(Maaf untuk anakku, kau,
teman Fabio 83 yang jadi ngumpul di PWT,
karena aku tidak bisa melunasi rindu)
Seorang teman lama tiba-tiba saja muncul di rumahku, rupanya dunia maya memudahkan tempat tinggalku diendus olehnya. Dalam sekejap kami jadi asyik, kami bertutur panjang lebar tentang hidup masing-masing, bayangkan dua puluh lima tahun kami tidak pernah berjumpa, jadi ketika berjumpa rasanya kami asyik melepas kekangenan. Sebagai ekspresi kerinduan, rasa hormat dan empati kami saling bercerita, aku merasa asyik mendengarkan apa saja yang ia katakana, pun kayaknya demikian sebaliknya ketika aku yang cerita, tentu tak lupa sambil makan singkong goreng hasil tanam sendiri. Harap maklum di kampung yang paling mudah disajikan ya makanan seperti itu, dan istriku paling tau bahwa menyajikan ‘singkong dan derivatnya’ itu lebih menarik bagi orang kota dibanding menyajikan kue kalengan yang mungkin sudah membosankan karena biasa mereka santap.
Berbincang dengan teman lama, seperti layaknya memutar film documenter, tiap cerita menjadi kan kita ingat banyak hal yang dulu pernah dialami bersama. Kadang kami jadi tertawa kalau kami ingat hal-hal yang lucu, kadang harus bersyukur karena solidaritas pertemanan kami benar-benar teruji, tapi kadang kami juga menjadi prihatin ketika teringat nasib buruk yang menimpa beberapa teman. Beberapa teman teman kami mati muda karena kecerobohan hidup dan kurang perhatiannya orang tua, ada juga sekarat karena obat-obatan, ada juga yang terpaksa kawin muda karena pacarannya kebablasan hingga hamil duluan. Kilas balik itu akhirnya melahirkan sebuah pertanyaan yang awalnya entah dari mana yang prinsipnya membuat kami diam. Pertanyaannya sederhana ‘ Apakah kamu bahagia ?’

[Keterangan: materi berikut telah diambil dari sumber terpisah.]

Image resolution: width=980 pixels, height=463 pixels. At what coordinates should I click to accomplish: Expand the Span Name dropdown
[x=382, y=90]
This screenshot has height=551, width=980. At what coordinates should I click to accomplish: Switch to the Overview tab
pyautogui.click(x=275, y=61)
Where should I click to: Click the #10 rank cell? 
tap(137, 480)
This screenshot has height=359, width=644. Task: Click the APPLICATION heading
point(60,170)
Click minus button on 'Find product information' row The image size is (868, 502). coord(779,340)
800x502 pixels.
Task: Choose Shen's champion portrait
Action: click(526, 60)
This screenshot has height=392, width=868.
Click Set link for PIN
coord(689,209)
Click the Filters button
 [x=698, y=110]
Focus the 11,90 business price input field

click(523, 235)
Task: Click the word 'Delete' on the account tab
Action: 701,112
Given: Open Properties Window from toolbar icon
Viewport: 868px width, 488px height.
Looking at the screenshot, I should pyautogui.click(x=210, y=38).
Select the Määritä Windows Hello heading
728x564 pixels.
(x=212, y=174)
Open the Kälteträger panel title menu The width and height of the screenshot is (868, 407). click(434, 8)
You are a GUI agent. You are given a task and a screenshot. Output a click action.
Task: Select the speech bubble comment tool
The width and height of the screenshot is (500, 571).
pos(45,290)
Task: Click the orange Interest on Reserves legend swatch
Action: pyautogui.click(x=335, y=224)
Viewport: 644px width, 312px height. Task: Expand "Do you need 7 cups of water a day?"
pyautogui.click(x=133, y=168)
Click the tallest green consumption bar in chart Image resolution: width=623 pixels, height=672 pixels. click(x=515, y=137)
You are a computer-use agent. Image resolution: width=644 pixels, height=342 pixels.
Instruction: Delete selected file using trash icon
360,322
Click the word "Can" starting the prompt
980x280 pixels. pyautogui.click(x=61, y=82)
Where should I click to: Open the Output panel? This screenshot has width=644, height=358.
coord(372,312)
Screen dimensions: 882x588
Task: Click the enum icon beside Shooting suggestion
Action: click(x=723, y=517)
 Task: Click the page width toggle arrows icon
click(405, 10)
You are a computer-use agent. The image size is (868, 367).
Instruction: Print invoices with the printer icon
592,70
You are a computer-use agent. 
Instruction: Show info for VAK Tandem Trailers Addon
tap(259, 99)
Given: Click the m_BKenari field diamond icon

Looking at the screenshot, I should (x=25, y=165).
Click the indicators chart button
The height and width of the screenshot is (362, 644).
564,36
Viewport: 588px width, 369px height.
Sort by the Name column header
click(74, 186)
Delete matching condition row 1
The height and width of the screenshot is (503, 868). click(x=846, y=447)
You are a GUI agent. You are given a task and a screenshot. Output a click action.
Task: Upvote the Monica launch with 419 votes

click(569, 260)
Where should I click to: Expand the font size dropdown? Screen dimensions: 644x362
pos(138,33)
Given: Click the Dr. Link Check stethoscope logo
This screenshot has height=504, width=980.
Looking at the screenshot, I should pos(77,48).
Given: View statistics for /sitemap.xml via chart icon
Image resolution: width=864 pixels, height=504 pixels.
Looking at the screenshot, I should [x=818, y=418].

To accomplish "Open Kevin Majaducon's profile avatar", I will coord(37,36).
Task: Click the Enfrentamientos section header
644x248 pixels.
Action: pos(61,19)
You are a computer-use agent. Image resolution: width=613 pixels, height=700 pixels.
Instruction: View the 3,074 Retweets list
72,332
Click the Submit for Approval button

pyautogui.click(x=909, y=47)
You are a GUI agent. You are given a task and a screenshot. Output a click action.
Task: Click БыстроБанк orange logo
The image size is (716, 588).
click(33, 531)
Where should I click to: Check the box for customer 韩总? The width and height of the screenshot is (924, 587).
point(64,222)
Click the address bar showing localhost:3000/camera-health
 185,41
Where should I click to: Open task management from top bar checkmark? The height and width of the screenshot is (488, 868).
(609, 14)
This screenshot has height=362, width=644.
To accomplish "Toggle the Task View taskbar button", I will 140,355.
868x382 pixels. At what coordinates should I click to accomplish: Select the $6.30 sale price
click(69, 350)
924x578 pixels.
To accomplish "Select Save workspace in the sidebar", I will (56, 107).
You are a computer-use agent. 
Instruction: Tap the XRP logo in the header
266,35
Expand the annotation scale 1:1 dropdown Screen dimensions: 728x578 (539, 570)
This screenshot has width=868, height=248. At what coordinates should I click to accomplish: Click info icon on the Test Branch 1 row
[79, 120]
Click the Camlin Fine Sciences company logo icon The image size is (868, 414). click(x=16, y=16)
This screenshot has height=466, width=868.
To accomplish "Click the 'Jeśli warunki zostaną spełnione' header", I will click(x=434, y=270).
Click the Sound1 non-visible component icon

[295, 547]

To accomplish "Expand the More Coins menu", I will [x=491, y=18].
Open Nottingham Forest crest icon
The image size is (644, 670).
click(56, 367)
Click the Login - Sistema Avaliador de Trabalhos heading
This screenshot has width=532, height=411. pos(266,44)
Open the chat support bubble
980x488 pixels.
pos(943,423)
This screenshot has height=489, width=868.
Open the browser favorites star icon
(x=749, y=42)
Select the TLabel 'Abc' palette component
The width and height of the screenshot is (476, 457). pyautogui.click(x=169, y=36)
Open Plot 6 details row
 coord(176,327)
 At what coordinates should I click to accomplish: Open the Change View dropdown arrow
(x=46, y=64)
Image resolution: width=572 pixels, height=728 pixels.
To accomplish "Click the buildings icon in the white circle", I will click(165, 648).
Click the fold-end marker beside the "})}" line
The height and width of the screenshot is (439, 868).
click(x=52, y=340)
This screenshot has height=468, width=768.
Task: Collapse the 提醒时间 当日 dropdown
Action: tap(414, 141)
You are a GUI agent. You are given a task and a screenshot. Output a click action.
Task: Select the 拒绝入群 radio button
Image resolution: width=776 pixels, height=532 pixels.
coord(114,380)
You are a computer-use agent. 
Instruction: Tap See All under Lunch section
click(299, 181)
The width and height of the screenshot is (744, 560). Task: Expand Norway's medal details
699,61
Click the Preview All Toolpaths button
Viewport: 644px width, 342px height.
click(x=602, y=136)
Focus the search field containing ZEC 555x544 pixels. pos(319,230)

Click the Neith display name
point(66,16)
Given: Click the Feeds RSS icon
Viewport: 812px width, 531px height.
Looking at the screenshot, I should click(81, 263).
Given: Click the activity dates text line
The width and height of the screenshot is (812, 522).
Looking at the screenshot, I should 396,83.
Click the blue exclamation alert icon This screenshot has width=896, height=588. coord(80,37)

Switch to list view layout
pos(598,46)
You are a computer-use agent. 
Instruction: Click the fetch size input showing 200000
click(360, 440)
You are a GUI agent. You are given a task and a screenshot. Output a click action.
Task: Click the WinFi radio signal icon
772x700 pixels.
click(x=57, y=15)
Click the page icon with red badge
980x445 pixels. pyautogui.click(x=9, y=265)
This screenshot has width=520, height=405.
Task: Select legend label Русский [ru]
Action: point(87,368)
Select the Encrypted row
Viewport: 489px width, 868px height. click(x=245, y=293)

Kami akhirnya diskusi tentang kebahagiaan, aku katakana pada temanku bahwa aku punya blog dan pernah menulis tentang kebahagiaan atau sedikit perenungan tentang bahagia. ‘Saya tertarik pada konsep dalam Islam tentang bagaimana sebaiknya kita selalu berusaha mencari jati diri sebagai hamba (makrifatullah). Memahami ‘kehambaan’ akan banyak membantu kita selalu syukur, tidak sombong dengan perolehan harta, kedudukan, ketenaran, kemolekan dan lain sebagainya. Menyukuri apa yang kita dapatkan setelah upaya kita menghidupi hidup, dan mampu memaknai dan mengevaluasi berbagai peristiwa yang menghiasi hidup kita termasuk yang menyedihkan sekalipun adalah ‘ruh bahagia’. Kataku padanya, ia tersenyum ketika kutunjukan blog cakrawala beningku.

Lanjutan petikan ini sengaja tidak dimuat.